Google is reportedly considering launching a search engine in China in compliance with censorship demands by the government, according to a report in The Intercept.
The Intercept report claims project Dragonfly has been around since last year, although “knowledge about Dragonfly has been restricted to just a few hundred members.” An alleged insider, however, told The Intercept the search engine will block results related to “human rights, democracy, religion, and peaceful protest.”
As explained by The Intercept, the Chinese government already blocks citizens from researching certain topics and using specific websites through the Great Firewall:
The Chinese government blocks information on the internet about political opponents, free speech, sex, news, and academic studies. It bans websites about the 1989 Tiananmen Square massacre, for instance, and references to “anticommunism” and “dissidents.” Mentions of books that negatively portray authoritarian governments, like George Orwell’s 1984 and Animal Farm, have been prohibited on Weibo, a Chinese social media website. The country also censors popular Western social media sites like Instagram, Facebook, and Twitter, as well as American news organizations such as the New York Times and the Wall Street Journal.

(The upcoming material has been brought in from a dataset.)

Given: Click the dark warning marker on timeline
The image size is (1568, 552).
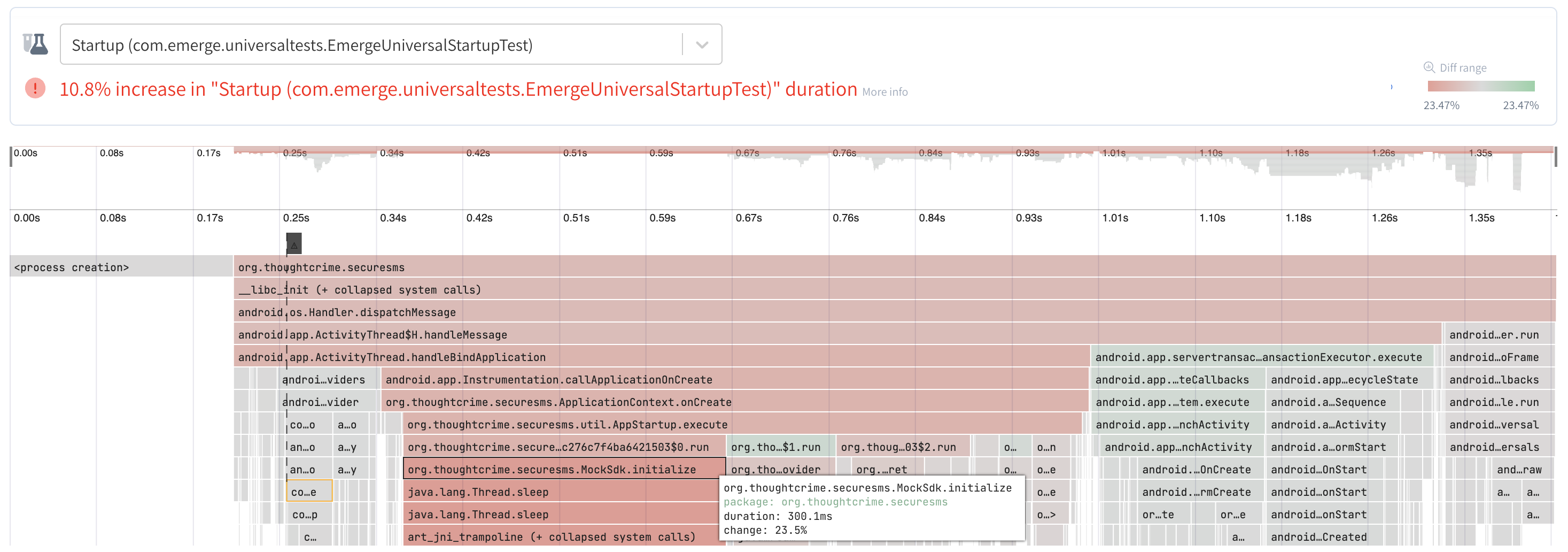Looking at the screenshot, I should click(294, 244).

From 2006 to 2010, a censored version of Google’s search engine was available in China. In a blog post in 2010, Google wrote, in addition to the results from cyber attacks, “attempts over the last year to further limit free speech on the web in China including the persistent blocking of websites such as Facebook, Twitter, YouTube, Google Docs and Blogger—had led us to conclude that we could no longer continue censoring our results on Google.cn.”
In the blog post, Google announced that it would stop censoring Google products and redirected Chinese users to Google.com.hk (Hong Kong) instead of Google.cn (China).
At the time, Google’s co-founder Sergey Brin reportedly told The New York Times he opposed “those forces of totalitarianism” in the country.
On the speculation surrounding the story in The Intercept, a Google spokesperson told TechCrunch, “We provide a number of mobile apps in China, such as Google Translate and Files Go, help Chinese developers, and have made significant investments in Chinese companies like JD.com . But we don’t comment on speculation about future plans.”
The Google search app, which would be available on Android devices, will reportedly be released in the next six to nine months, pending approval from the Chinese government.